Le monde qui nous est présenté est un monde d’aristocrates. Tout se passe dans un palais, tout est beau, la couleur, l’image, d’une beauté qui ne se dément à aucun moment, pas seulement à celle du cadre, mais plus encore dans l’expression des visages, dans le regard posé sur toutes choses. Et tout est simple, presque austère. Nous sommes loin d’un luxe qui pourrait sentir le parvenu. Cette aristocratie est aussi celle de l’esprit. Satyajit Ray a fait un choix, comme Jean Renoir avant lui. Il nous donne à voir et à comprendre seulement un fragment de la société indienne. Mais il le fait sans jamais oublier le monde environnant, et avec une grande profondeur et une grande sensibilité.

Ginette Gervais-Delmas
Jeune Cinéma n°167, juin 1985

* Cf. aussi "La Maison et le Monde", Jeune cinéma en ligne directe.

1. Santiniketan est une ville du district de Birbhum dans l’État du Bengale-Occidental en Inde, fondée en 1901 par Rabindranath Tagore.

2. Pourtant, l’infériorité de la production hindoue est postérieure à la colonisation et en est la conséquence. Les Anglais ont ruiné la manufacture indienne par une réglementation draconienne, importé le coton indien à Manchester et revendu les cotonnades en Inde.

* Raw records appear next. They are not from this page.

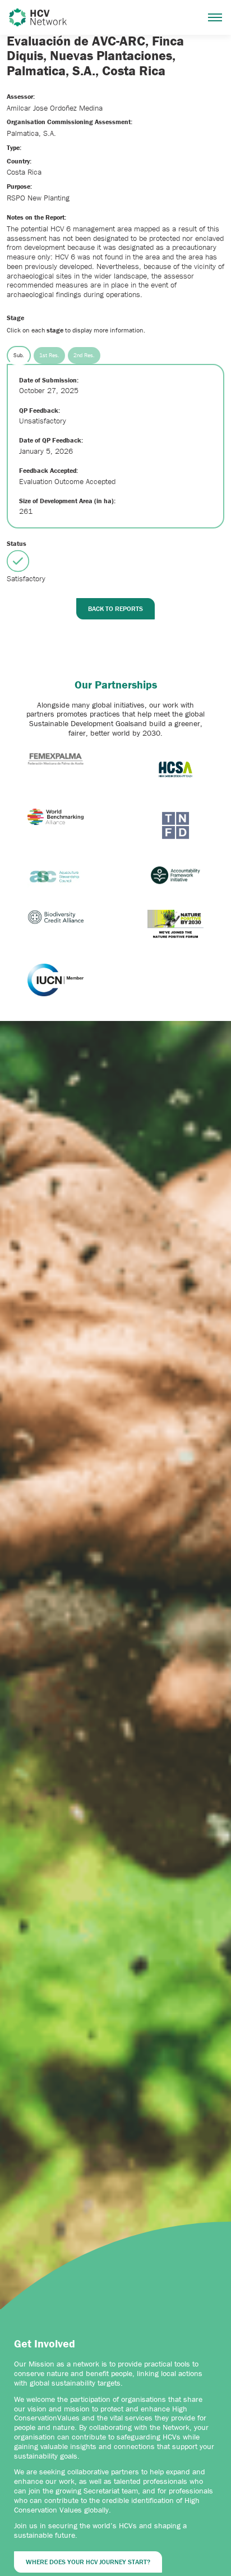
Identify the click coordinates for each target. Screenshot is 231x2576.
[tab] (19, 355)
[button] (215, 17)
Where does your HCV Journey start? (88, 2561)
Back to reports (115, 608)
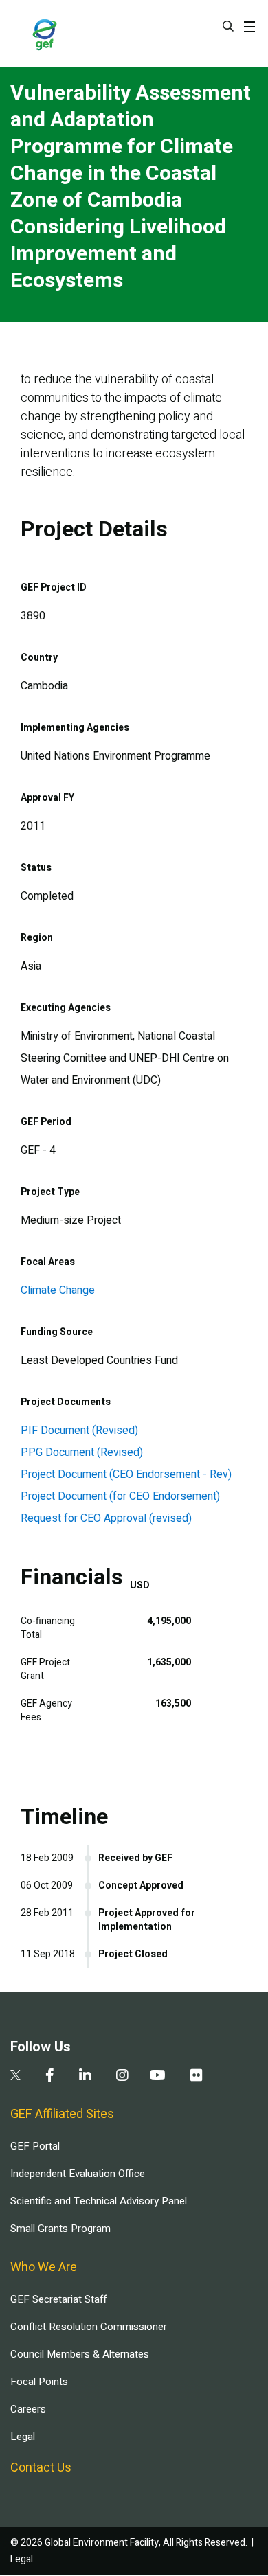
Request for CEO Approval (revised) (106, 1518)
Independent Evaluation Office (77, 2173)
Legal (22, 2436)
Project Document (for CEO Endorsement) (120, 1496)
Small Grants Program (60, 2228)
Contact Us (40, 2468)
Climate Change (58, 1290)
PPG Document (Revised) (82, 1452)
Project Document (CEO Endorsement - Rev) (126, 1474)
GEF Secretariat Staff (58, 2299)
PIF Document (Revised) (79, 1430)
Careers (28, 2409)
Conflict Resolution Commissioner (88, 2326)
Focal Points (39, 2381)
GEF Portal (35, 2146)
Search (228, 26)
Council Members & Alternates (79, 2354)
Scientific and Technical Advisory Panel (98, 2201)
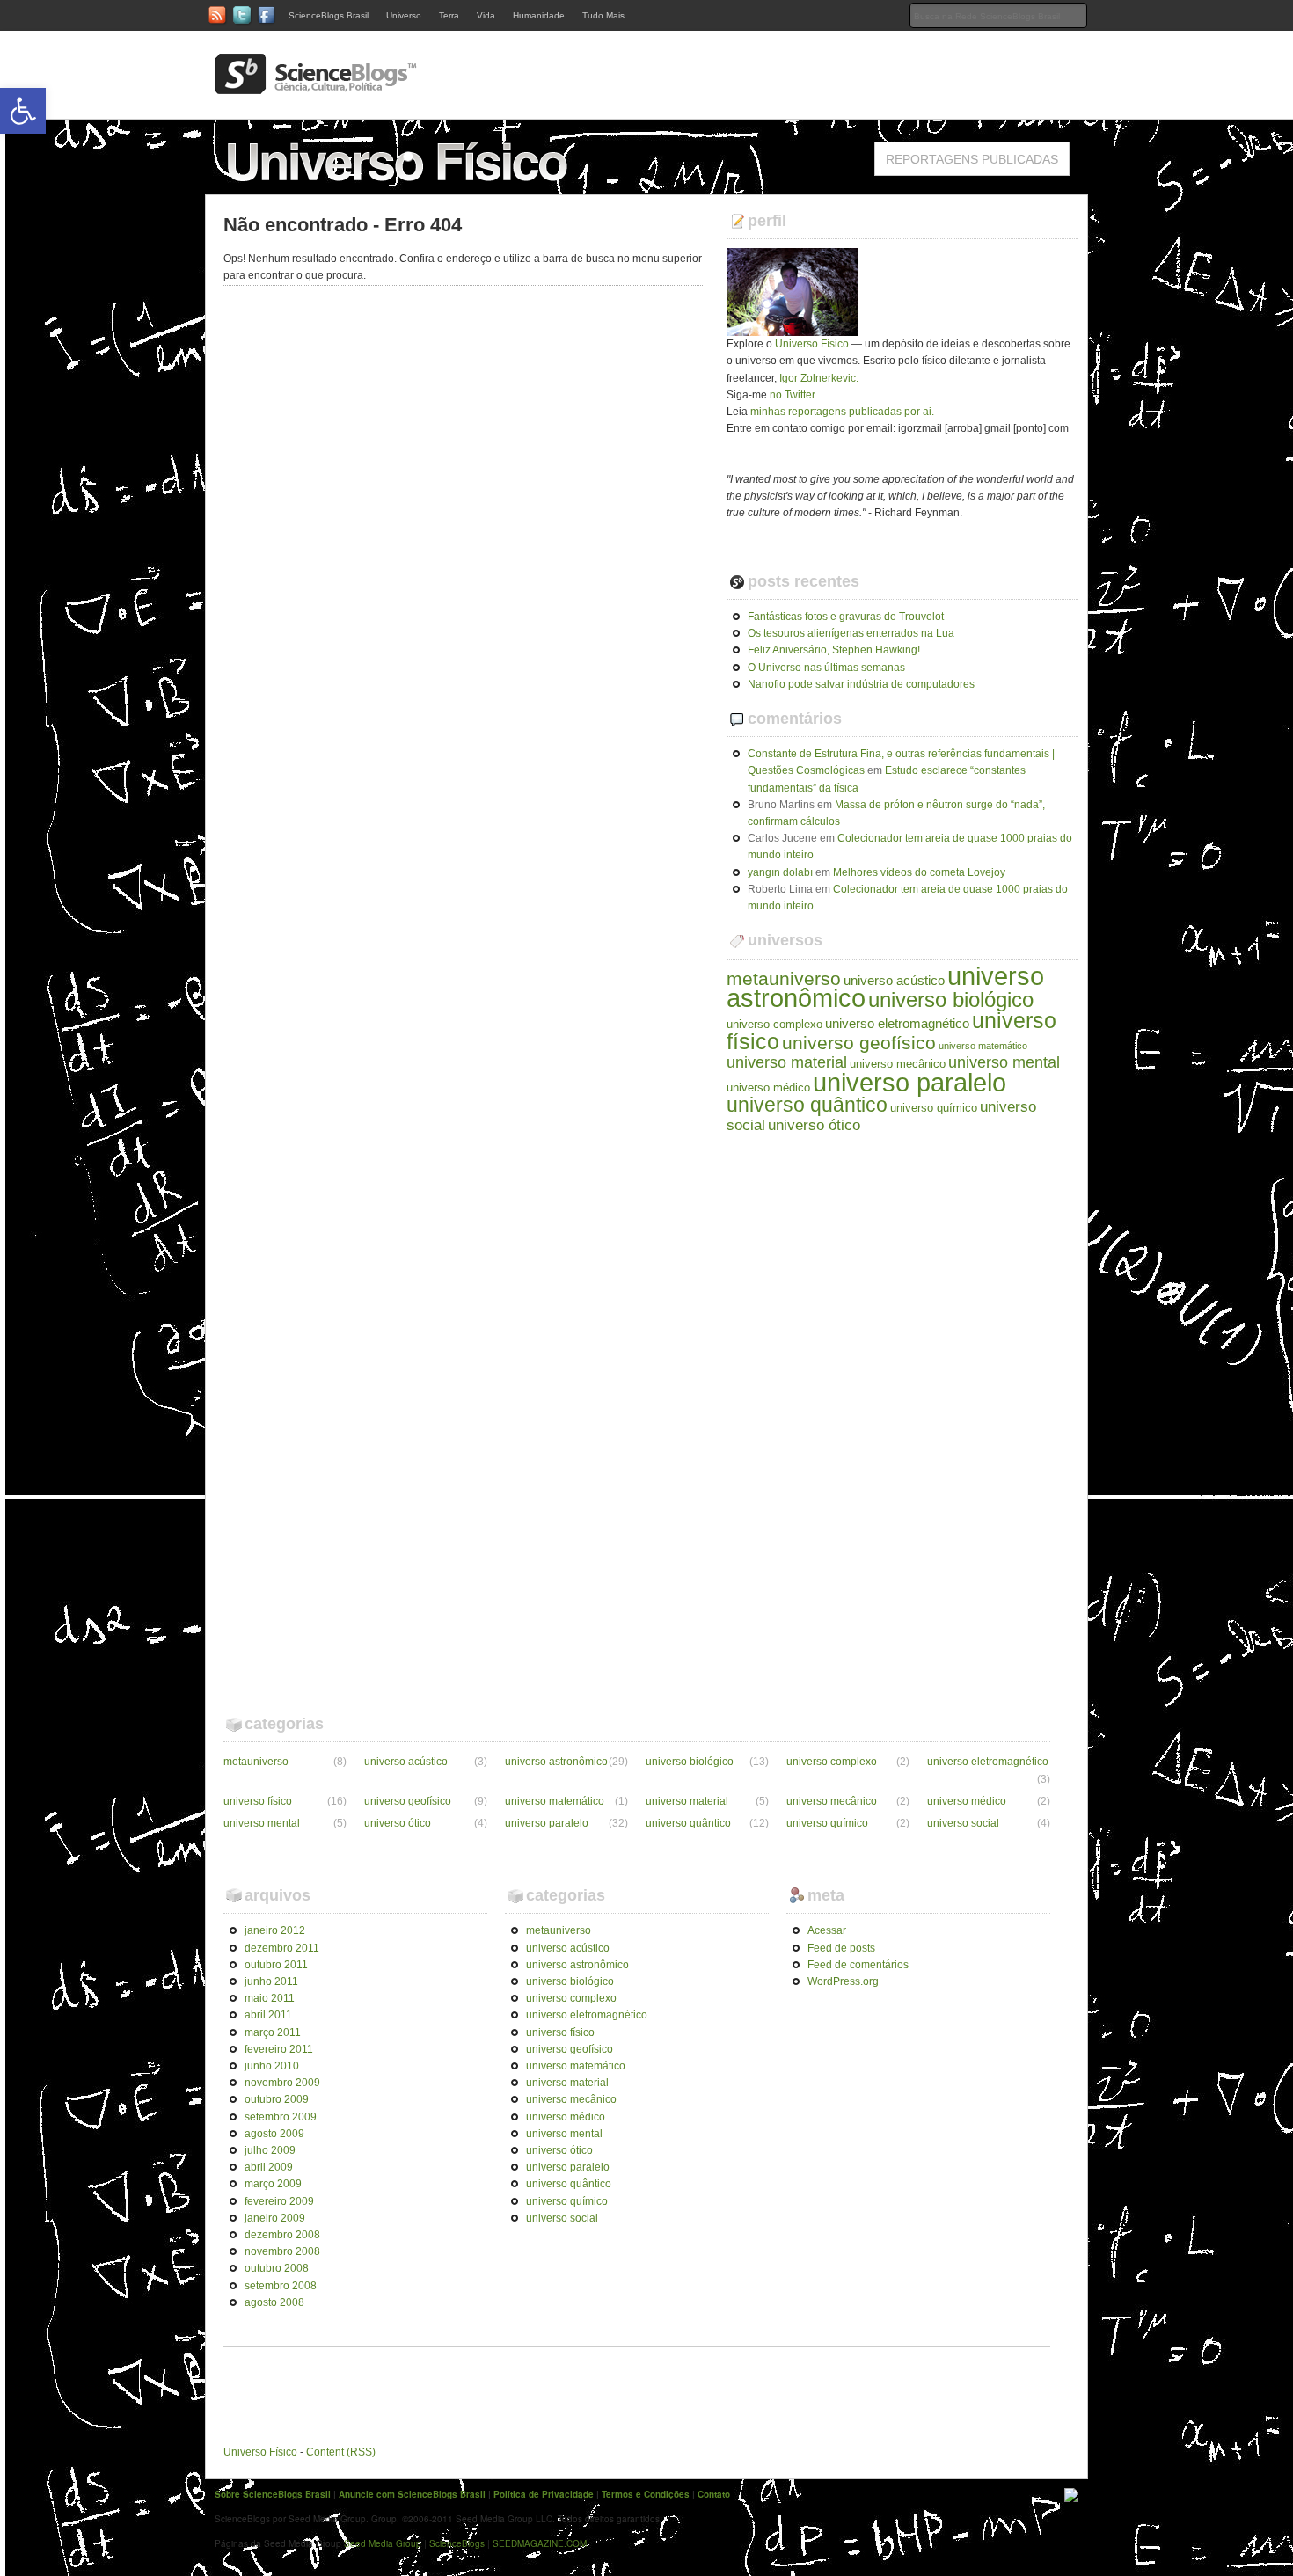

3. Le Voleur de bicyclette (Ladri di biciclette) de Vittorio De Sica (1948), un des chefs-d’œuvre du néoréalisme italien.

4. Le Fleuve (The River) de Jean Renoir (1951), film américain et son premier film en couleurs, a été tourné au Bengale, avec pour sujet la vie d’une famille d’expatriés britanniques qui vit sur les bords du Gange. Satyajit Ray était l’assistant de Jean Renoir.

5. La Route des Indes (A Passage to India) de David Lean (1984).


La Maison et le Monde (Ghare-Baire). Réal, sc, mu : Satyajit Ray, d’après Rabindranath Tagore ; ph : Soumendu Roy ; mont : Dulal Dutta ; déc : Ashoke Bose. Int : Soumitra Chatterjee, Victor Bannerjee, Swayilekha Chatterjee, Gopa Aich, Jennifer Kendal (Inde, 1984, 140 mn).